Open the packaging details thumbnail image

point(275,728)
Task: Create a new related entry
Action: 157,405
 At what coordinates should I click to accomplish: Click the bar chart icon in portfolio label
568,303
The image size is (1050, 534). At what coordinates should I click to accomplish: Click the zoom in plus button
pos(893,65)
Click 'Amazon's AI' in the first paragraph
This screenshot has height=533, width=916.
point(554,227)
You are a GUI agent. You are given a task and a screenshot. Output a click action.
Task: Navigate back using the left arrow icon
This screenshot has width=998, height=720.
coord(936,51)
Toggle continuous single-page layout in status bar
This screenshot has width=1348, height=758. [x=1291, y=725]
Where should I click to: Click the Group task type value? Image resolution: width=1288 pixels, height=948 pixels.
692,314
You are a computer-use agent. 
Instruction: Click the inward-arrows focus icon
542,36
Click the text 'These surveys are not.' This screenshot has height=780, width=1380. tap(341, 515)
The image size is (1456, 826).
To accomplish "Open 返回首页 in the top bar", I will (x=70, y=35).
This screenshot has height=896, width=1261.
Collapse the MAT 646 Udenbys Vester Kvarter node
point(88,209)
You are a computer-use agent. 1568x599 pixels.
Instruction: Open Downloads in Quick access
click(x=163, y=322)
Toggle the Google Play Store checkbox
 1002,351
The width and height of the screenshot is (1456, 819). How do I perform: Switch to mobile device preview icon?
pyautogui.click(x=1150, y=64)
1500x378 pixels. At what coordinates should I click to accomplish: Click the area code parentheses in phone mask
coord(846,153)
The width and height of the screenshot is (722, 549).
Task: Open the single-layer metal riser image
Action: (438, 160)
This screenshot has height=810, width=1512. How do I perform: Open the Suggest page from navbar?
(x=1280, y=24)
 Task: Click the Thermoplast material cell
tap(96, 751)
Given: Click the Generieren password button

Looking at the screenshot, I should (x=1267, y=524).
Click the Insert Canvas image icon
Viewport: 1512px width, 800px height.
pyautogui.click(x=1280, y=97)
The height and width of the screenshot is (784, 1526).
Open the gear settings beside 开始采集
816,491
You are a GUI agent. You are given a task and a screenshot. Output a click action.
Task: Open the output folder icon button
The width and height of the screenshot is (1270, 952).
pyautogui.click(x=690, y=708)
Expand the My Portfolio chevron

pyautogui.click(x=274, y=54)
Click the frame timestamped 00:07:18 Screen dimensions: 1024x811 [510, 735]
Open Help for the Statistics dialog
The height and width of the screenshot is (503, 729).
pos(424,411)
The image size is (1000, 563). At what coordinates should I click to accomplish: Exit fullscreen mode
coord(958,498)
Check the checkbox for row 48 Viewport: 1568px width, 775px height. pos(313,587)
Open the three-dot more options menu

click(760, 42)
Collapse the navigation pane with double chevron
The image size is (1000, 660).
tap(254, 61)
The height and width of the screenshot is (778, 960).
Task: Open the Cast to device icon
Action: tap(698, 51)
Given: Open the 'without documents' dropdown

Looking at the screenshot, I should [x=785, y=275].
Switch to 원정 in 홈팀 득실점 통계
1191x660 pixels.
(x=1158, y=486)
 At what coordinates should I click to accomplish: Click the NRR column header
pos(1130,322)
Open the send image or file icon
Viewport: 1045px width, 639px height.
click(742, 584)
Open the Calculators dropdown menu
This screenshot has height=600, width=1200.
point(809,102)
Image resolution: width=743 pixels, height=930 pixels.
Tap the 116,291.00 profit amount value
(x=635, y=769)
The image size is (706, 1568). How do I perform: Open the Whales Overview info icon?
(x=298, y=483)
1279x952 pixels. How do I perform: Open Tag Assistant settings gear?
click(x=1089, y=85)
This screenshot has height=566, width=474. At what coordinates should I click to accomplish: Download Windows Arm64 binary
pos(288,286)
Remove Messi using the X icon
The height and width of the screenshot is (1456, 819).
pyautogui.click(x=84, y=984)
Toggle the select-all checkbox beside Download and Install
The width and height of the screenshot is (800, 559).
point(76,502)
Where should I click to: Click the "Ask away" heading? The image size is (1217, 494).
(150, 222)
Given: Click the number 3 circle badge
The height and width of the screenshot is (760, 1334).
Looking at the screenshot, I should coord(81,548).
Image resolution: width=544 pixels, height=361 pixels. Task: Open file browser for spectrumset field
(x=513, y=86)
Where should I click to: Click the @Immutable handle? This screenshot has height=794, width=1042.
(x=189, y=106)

--- --- ---

PROMPT:
An exact copy of every record is needed.

ANSWER SECTION:
Open the packaging details thumbnail image

point(275,728)
Task: Create a new related entry
Action: 157,405
 At what coordinates should I click to accomplish: Click the bar chart icon in portfolio label
568,303
The image size is (1050, 534). At what coordinates should I click to accomplish: Click the zoom in plus button
pos(893,65)
Click 'Amazon's AI' in the first paragraph
This screenshot has height=533, width=916.
point(554,227)
You are a GUI agent. You are given a task and a screenshot. Output a click action.
Task: Navigate back using the left arrow icon
This screenshot has width=998, height=720.
coord(936,51)
Toggle continuous single-page layout in status bar
This screenshot has width=1348, height=758. [x=1291, y=725]
Where should I click to: Click the Group task type value? Image resolution: width=1288 pixels, height=948 pixels.
692,314
You are a computer-use agent. 
Instruction: Click the inward-arrows focus icon
542,36
Click the text 'These surveys are not.' This screenshot has height=780, width=1380. tap(341, 515)
The image size is (1456, 826).
To accomplish "Open 返回首页 in the top bar", I will (x=70, y=35).
This screenshot has height=896, width=1261.
Collapse the MAT 646 Udenbys Vester Kvarter node
point(88,209)
You are a computer-use agent. 1568x599 pixels.
Instruction: Open Downloads in Quick access
click(x=163, y=322)
Toggle the Google Play Store checkbox
 1002,351
The width and height of the screenshot is (1456, 819). How do I perform: Switch to mobile device preview icon?
pyautogui.click(x=1150, y=64)
1500x378 pixels. At what coordinates should I click to accomplish: Click the area code parentheses in phone mask
coord(846,153)
The width and height of the screenshot is (722, 549).
Task: Open the single-layer metal riser image
Action: (438, 160)
This screenshot has height=810, width=1512. How do I perform: Open the Suggest page from navbar?
(x=1280, y=24)
 Task: Click the Thermoplast material cell
tap(96, 751)
Given: Click the Generieren password button

Looking at the screenshot, I should (x=1267, y=524).
Click the Insert Canvas image icon
Viewport: 1512px width, 800px height.
pyautogui.click(x=1280, y=97)
The height and width of the screenshot is (784, 1526).
Open the gear settings beside 开始采集
816,491
You are a GUI agent. You are given a task and a screenshot. Output a click action.
Task: Open the output folder icon button
The width and height of the screenshot is (1270, 952).
pyautogui.click(x=690, y=708)
Expand the My Portfolio chevron

pyautogui.click(x=274, y=54)
Click the frame timestamped 00:07:18 Screen dimensions: 1024x811 [510, 735]
Open Help for the Statistics dialog
The height and width of the screenshot is (503, 729).
pos(424,411)
The image size is (1000, 563). At what coordinates should I click to accomplish: Exit fullscreen mode
coord(958,498)
Check the checkbox for row 48 Viewport: 1568px width, 775px height. pos(313,587)
Open the three-dot more options menu

click(760, 42)
Collapse the navigation pane with double chevron
The image size is (1000, 660).
tap(254, 61)
The height and width of the screenshot is (778, 960).
Task: Open the Cast to device icon
Action: tap(698, 51)
Given: Open the 'without documents' dropdown

Looking at the screenshot, I should [x=785, y=275].
Switch to 원정 in 홈팀 득실점 통계
1191x660 pixels.
(x=1158, y=486)
 At what coordinates should I click to accomplish: Click the NRR column header
pos(1130,322)
Open the send image or file icon
Viewport: 1045px width, 639px height.
click(742, 584)
Open the Calculators dropdown menu
This screenshot has height=600, width=1200.
point(809,102)
Image resolution: width=743 pixels, height=930 pixels.
Tap the 116,291.00 profit amount value
(x=635, y=769)
The image size is (706, 1568). How do I perform: Open the Whales Overview info icon?
(x=298, y=483)
1279x952 pixels. How do I perform: Open Tag Assistant settings gear?
click(x=1089, y=85)
This screenshot has height=566, width=474. At what coordinates should I click to accomplish: Download Windows Arm64 binary
pos(288,286)
Remove Messi using the X icon
The height and width of the screenshot is (1456, 819).
pyautogui.click(x=84, y=984)
Toggle the select-all checkbox beside Download and Install
The width and height of the screenshot is (800, 559).
point(76,502)
Where should I click to: Click the "Ask away" heading? The image size is (1217, 494).
(150, 222)
Given: Click the number 3 circle badge
The height and width of the screenshot is (760, 1334).
Looking at the screenshot, I should coord(81,548).
Image resolution: width=544 pixels, height=361 pixels. Task: Open file browser for spectrumset field
(x=513, y=86)
Where should I click to: Click the @Immutable handle? This screenshot has height=794, width=1042.
(x=189, y=106)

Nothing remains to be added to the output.